Figure 7: MCLR Rates (in %) PSBs Moderated, While PVBs saw Steeper Decline m-o-m
Figure 8: Evolution of Spreads (Fresh)
* In June 2025, fresh spreads declined m-o-m, with SCBs falling by 22 bps to 2.87%, PVBs by four bps to 3.82%, and PSBs by 20 bps to 1.79%. The sharper drop in PSBs’ spreads was driven by their more aggressive reduction in fresh lending rate following the policy rate cuts, while deposit rates declined marginally.
* For SCBs, as of June 2025, fresh spreads are higher than outstanding spreads, suggesting that the transmission of policy rate cuts is more visible in the outstanding book, while fresh loans are being priced with relatively higher margins.
Fresh Lending Rates and Deposit Rates Witness a Downtick
Figure 9: Evolution of Lending Rate Fresh Loans Figure 10: Evolution of Deposit Rate Fresh
* The lending rate on fresh loans for SCBs decreased significantly by 58 bps m-o-m, settling at 8.62%. PSBs and PVBs saw a decline of 56 and 41 bps, standing at 7.82% and 9.74% respectively, as of June 2025, attributed to surplus liquidity, weaker loan demand and rate cuts.
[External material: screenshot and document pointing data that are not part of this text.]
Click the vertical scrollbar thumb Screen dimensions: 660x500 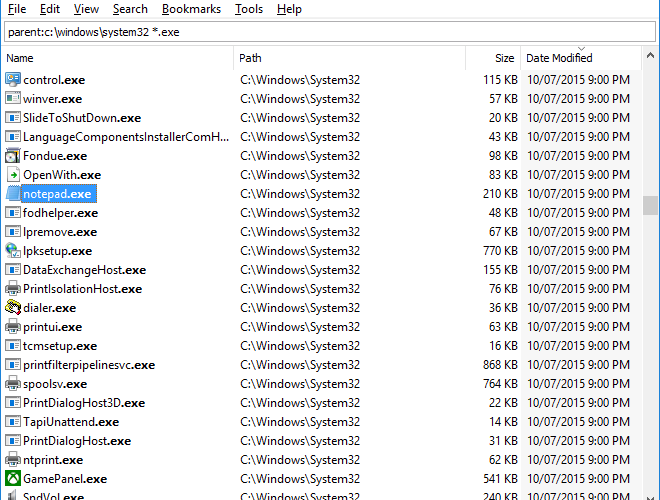tap(651, 205)
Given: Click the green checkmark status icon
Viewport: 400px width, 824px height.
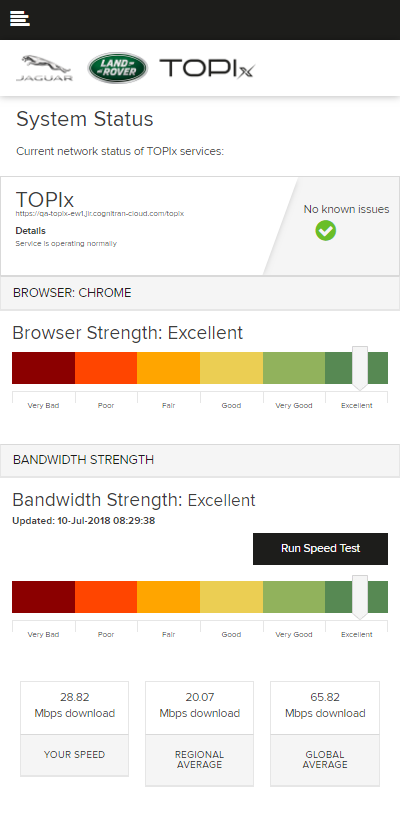Looking at the screenshot, I should tap(325, 231).
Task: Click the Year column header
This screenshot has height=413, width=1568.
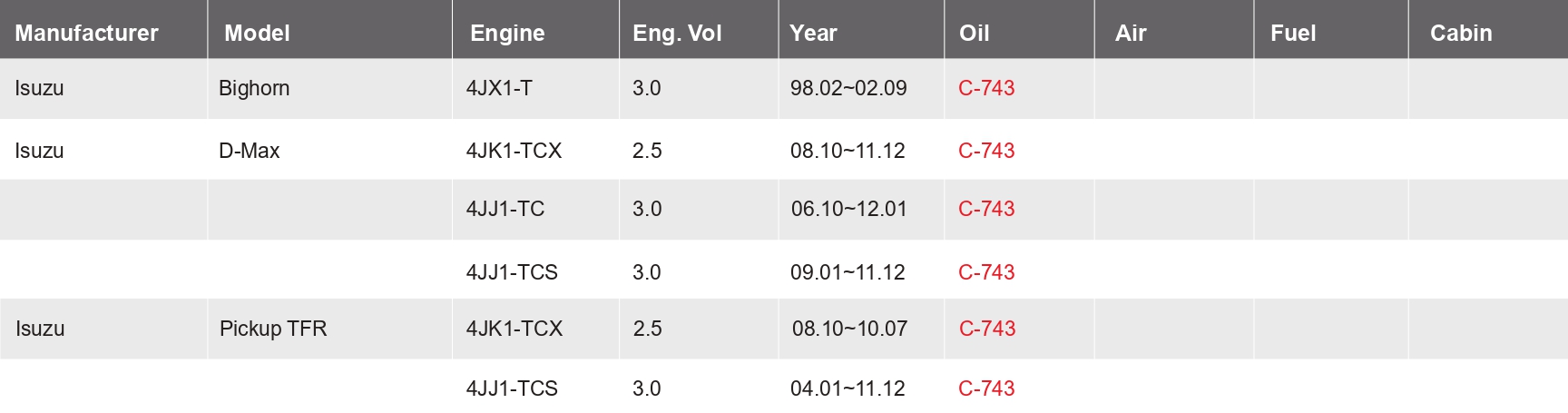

Additionally, fresh deposit rates for SCBs decreased by 36 basis points m-o-m, reaching 5.75%. PSBs and PVBs saw a decrease of 36 and 37 bps each, standing at 6.23% and 5.92% respectively, as of May 2025, attributed to banks cutting deposit rates to manage funding costs for protecting their margins.
Conclusion
According to Sanjay Agarwal, Senior Director, CareEdge Ratings, “In June 2025, SCBs witnessed compression in spreads amid the ongoing rate transmission. Fresh spreads are higher than outstanding spreads, showing that the transmission of policy rate cuts is more visible in the outstanding book, while fresh loans are being priced with relatively higher margins. The greater proportion of EBLR-linked loans, such as those tied to the repo rate or Tbills, in PVBs enabled faster transmission compared to PSBs. With liquidity measures taken by the RBI, banks have been able to reduce the deposit rates. The demand for retail credit remains subdued. Furthermore, banks are showing reduced appetite for aggressive credit expansion amid sustained margin pressures. However, lenders with relatively stable cost of funds and better pricing power have been able to maintain healthier spreads.”